WHAT THIS EXERCISE ASKS »
**1.** In the passage on the skewed symmetric matrix, rewrite the part starting with "Operator $\wedge$ is" and going on through "with each column.", changing "cross product" to "vector product".
**2.** Using the passage on the skewed symmetric matrix, answer these questions:
(a) Into what does the operator ∧ turn the vector v?
(b) Multiplying the resulting matrix with a vector is the same as what operation?
(c) Multiplying it with a matrix is the same as what?
**3.** For each statement, decide whether it agrees with the passage on the skewed symmetric matrix, and quote the words that settle it.
(a) Multiplying the skewed symmetric matrix with a vector is the same as a dot product.
(b) Multiplying it with a matrix is the same as doing a cross product with each column.
(c) The passage says that the recurrence relation can be expressed in the form that follows.

And then the recurrence relation can be expressed as the following:

J_{v_k, Q_k} = \begin{array}{c} [ \left (J_{v_{k-1}, Q_{k-1}} - \left (R_k^0 P_k^{k-1}\right)^\wedge J_{\omega_{k-1}, Q_{k-1}}\right ) \ \left( R_k^0 J_{v_k, Q_k}^l \right) \end{array}]

skewed symmetric matrix

Operator $\wedge$ is the skewed symmetric matrix, which turns the vector $v = [v_x\ v_y\ v_z]^T$ into a matrix in the form of

$\mathbf{v}^\wedge = \begin{bmatrix} 0 & -v_z & v_y \\ v_z & 0 & -v_x \\ -v_y & v_x & 0 \end{bmatrix}$

and multiply it with a vector is the same as cross product. Multiplying it with a matrix is the same as doing cross product with each column.

DATASET EXCERPTS »
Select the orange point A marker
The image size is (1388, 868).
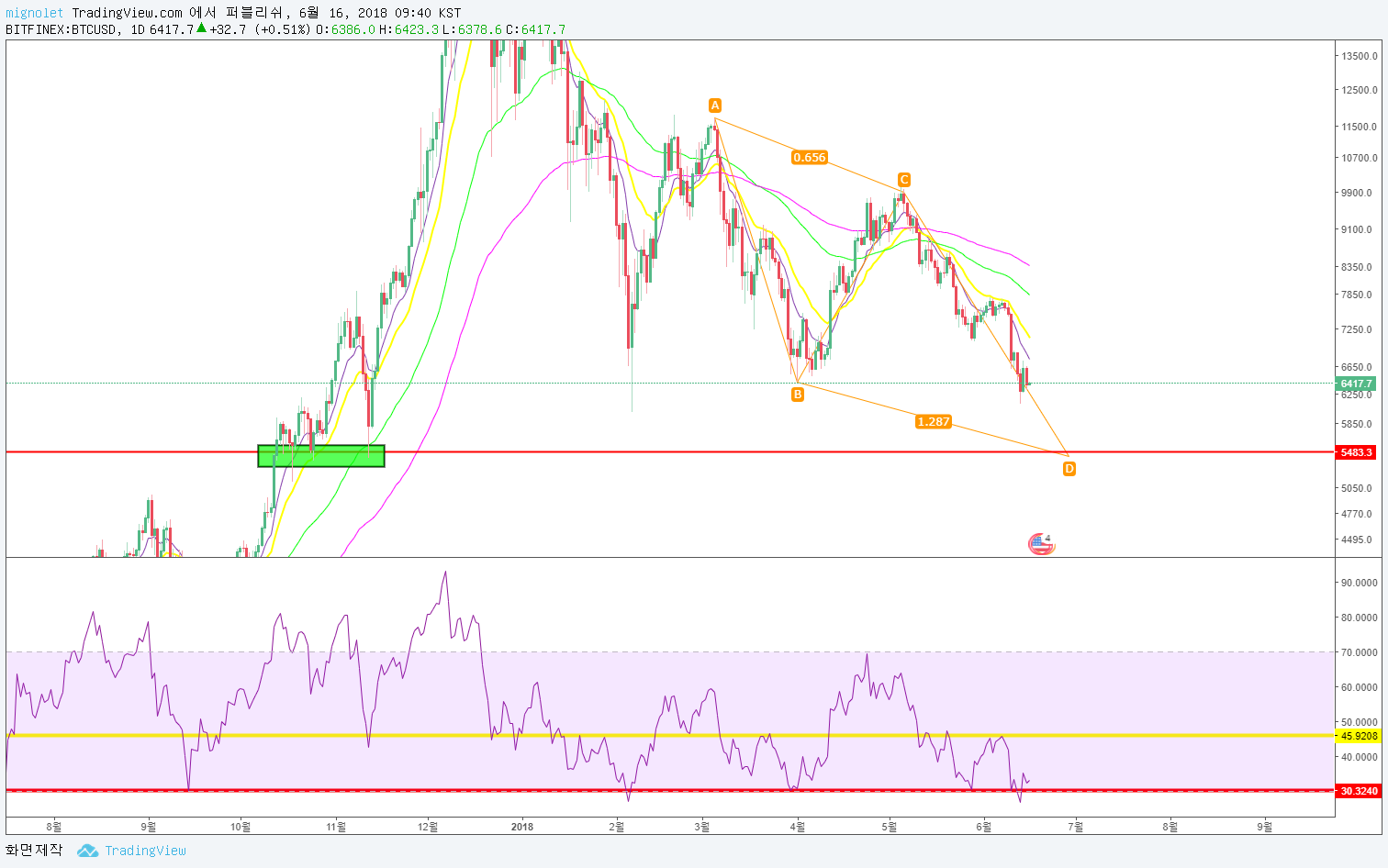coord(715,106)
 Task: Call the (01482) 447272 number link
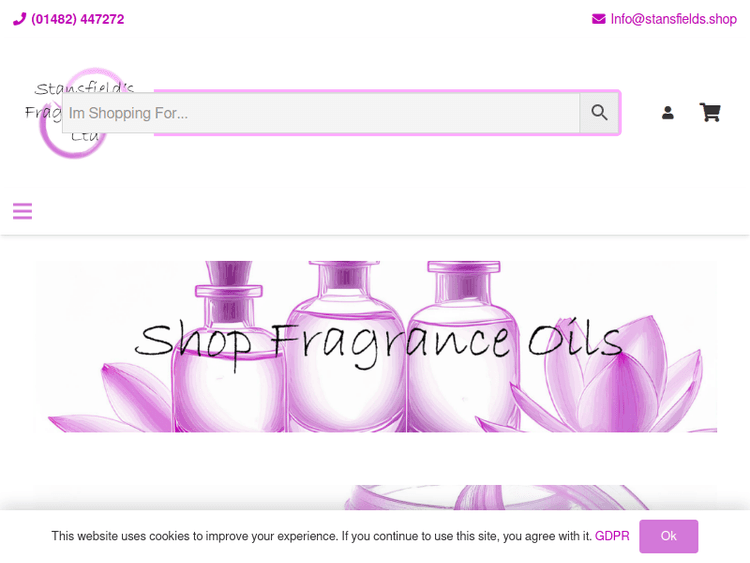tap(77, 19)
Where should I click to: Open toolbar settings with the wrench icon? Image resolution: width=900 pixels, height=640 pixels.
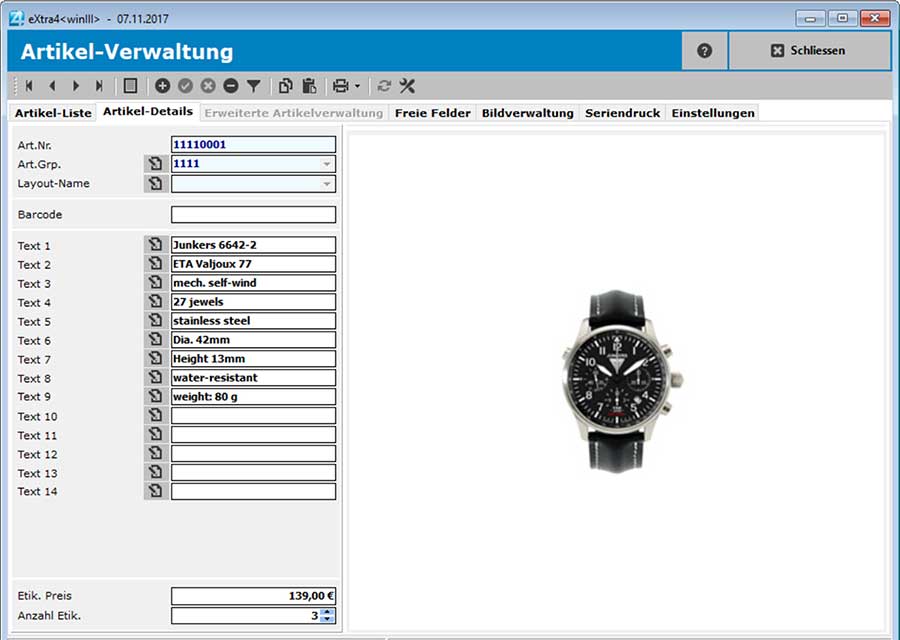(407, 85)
==
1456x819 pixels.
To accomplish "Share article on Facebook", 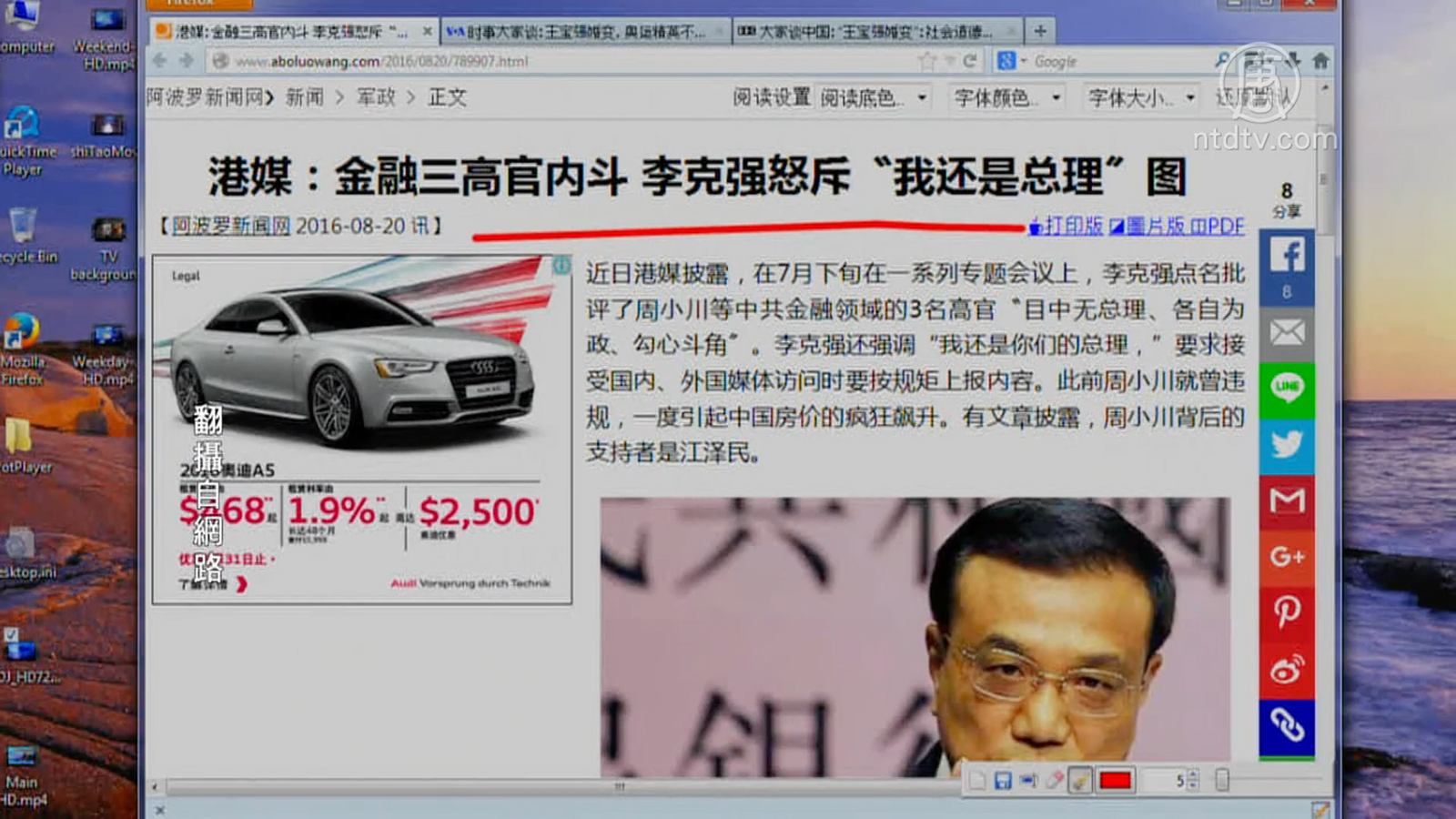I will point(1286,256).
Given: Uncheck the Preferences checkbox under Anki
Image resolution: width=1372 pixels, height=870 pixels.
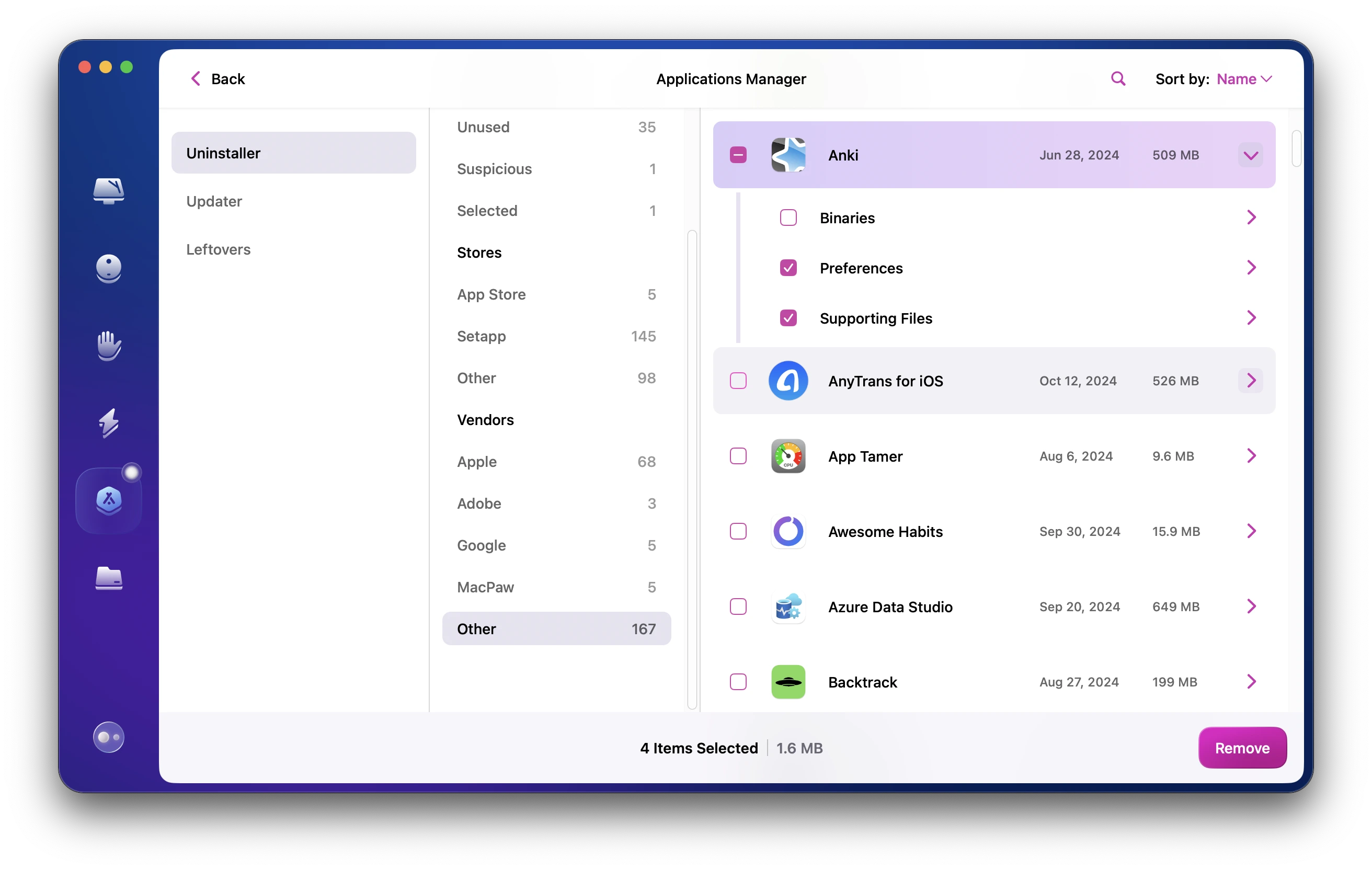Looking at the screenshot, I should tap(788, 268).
* * *
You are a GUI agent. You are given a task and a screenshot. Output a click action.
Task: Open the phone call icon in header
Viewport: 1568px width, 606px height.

SET OF ANSWERS »
**1.**
Operator $\wedge$ is the skewed symmetric matrix, which turns the vector $v = [v_x\ v_y\ v_z]^T$ into a matrix in the form of

$\mathbf{v}^\wedge = \begin{bmatrix} 0 & -v_z & v_y \\ v_z & 0 & -v_x \\ -v_y & v_x & 0 \end{bmatrix}$

and multiply it with a vector is the same as vector product. Multiplying it with a matrix is the same as doing vector product with each column.

**2.**
(a) A matrix, the skewed symmetric matrix.
(b) The cross product.
(c) Doing a cross product with each column.

**3.**
(a) No: "multiply it with a vector is the same as cross product."
(b) Yes: "Multiplying it with a matrix is the same as doing cross product with each column."
(c) Yes: "And then the recurrence relation can be expressed as the following"